IG: And is something similar underway across the wider industry?  

NO: “Engineering around the world has an historic misalignment on gender but that is gradually changing. The growing number of disciplines in the consultancy and engineering sector, and the repositioning of the industry towards attracting people interested in solving global problems, has brought more women into the profession.

“I am pleased to note the appointment of more female leaders in our sector such as Lara Poloni as group president of AECOM, Dervilla Mitchell CBE as vice chair of Arup Group, Cathy Travers as managing director at Mott MacDonald, Louise Adams as COO at Aurecon Group, Malani Padayachee-Saman as CEO of MPAMOT in South Africa, Susan Reisbord as CEO Cardno (USA) and many more are coming through the system. Further progress is still needed though, to ensure women and black ethnic minority people are equally able to rise to the very top of industry. Doing nothing is not a choice.

“What we need now is a greater light shone on the subject and identification of practical solutions.” Dr Nelson Ogunshakin OBE

“I also feel FIDIC has to lead by example on this and we have made good progress. Women now make up:  

  • Three of our nine board members,  
  • One of FIDIC’s two vice presidents,  
  • Half of the CEO’s direct reports within the secretariat HQ 
  • 40% of our FIDIC credentialing management board,  
  • 30% of our FIDIC credentialing certification board,  
  • 33% of the FIDIC newly formed Global Leadership Forum Advisory Board and, 
  • A third of candidates for our proposed FIDIC Academy team.

 “None of this can become an excuse for complacency, however. We need to keep pushing, so this year we have:  

  • Held our first diversity and inclusion webinar for the industry  
  • Published a shortened version of our diversity and inclusion policy  
  • Published interviews with diverse industry leaders about practical solutions, and 
  • Commenced marketing of our policy for the industry.

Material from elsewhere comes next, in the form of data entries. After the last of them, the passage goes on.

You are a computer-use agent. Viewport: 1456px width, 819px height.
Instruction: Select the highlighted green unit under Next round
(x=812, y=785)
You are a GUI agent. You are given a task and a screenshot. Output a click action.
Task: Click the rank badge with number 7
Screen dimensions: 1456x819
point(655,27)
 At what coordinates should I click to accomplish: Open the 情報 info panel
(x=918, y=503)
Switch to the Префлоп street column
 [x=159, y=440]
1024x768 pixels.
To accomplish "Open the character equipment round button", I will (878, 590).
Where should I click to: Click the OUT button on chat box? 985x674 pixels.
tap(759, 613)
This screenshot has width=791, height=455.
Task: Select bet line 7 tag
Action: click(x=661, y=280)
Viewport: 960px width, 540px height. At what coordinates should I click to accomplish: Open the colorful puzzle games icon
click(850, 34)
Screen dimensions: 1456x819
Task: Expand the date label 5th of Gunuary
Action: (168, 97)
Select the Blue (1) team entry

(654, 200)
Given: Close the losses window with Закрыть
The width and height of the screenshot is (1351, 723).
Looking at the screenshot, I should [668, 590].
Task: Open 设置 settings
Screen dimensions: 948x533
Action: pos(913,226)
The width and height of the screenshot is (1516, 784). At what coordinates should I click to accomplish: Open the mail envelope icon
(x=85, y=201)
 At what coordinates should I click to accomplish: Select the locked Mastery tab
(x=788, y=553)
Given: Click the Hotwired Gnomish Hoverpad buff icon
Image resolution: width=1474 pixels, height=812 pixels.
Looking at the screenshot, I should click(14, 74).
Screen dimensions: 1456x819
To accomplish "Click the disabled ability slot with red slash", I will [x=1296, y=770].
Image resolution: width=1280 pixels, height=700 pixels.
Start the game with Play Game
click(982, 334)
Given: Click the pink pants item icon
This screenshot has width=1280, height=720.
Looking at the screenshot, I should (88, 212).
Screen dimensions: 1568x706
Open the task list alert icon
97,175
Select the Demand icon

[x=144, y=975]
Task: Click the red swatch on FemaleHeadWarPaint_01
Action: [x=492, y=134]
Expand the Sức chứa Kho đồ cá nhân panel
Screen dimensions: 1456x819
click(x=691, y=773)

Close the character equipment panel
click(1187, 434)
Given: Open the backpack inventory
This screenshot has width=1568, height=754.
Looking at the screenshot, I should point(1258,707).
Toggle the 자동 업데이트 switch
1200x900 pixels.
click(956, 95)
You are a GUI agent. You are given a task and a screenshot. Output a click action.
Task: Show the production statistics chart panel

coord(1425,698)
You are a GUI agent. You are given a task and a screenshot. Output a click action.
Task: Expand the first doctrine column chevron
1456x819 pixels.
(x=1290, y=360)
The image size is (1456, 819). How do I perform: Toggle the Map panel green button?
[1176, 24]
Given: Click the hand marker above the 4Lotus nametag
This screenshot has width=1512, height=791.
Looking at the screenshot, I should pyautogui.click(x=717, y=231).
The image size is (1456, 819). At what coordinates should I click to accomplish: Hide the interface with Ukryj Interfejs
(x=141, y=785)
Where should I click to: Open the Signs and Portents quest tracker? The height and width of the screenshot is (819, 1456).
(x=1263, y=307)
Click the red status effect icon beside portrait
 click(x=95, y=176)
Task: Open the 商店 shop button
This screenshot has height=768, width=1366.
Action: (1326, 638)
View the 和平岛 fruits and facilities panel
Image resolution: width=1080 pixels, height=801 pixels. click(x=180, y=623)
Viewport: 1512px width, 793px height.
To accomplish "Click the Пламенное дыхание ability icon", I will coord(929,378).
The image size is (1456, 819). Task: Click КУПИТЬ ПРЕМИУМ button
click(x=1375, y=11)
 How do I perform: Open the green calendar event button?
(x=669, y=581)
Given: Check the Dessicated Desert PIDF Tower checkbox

 “And I’m pleased to say we have more actions being prepared.”  

IG: Amid all that activity, we perhaps take for granted that diversity is important. But are there people in our industry who still need convincing?

NO: “The short answer to that is yes. But the number is shrinking and I think it is shrinking for two reasons.

“There is a moral imperative to diversity. It is important that all of us recognise that humankind is on a journey towards a more equal and inclusive society. All people deserve the dignity and recognition that comes from being who they are.

“There is a practical imperative too. Diverse inputs improve the diversity of outputs. If we want to arrive at the right decisions and right outcomes around the world, we need all experiences and insights to inform the big decisions. The insights of our female board members are often a little different to male members and we are committing to increase their numbers at the very top.

“What we need now is a greater light shone on the subject and identification of practical solutions.” 

IG: So, what are the next steps to help achieve that?  

NO: “We have a planned programme of activity through to the autumn. We are finalising our KPI document and have engaged our Global Leadership Forum members to support diversity and inclusion campaigns. Our suite of contracts already has diversity clauses that we are looking to enhance and we are finalising diversity training materials.

“We will be rolling out new FIDIC diversity and inclusion training to ensure our people are aware of the challenges and how to meet them. We will also be rolling out the findings of our research work on the subject and we are developing case studies to help the industry understand in practical terms what success looks like.

“Most importantly, we must reflect the fact there isn’t any single solution or approach that can resolve all diversity and inclusion challenges. We really need to do more to fully understand the state of play. To help with that, we will roll out a survey on diversity and inclusion to gather insights and information that will help inform additional work beyond the autumn and into 2023.”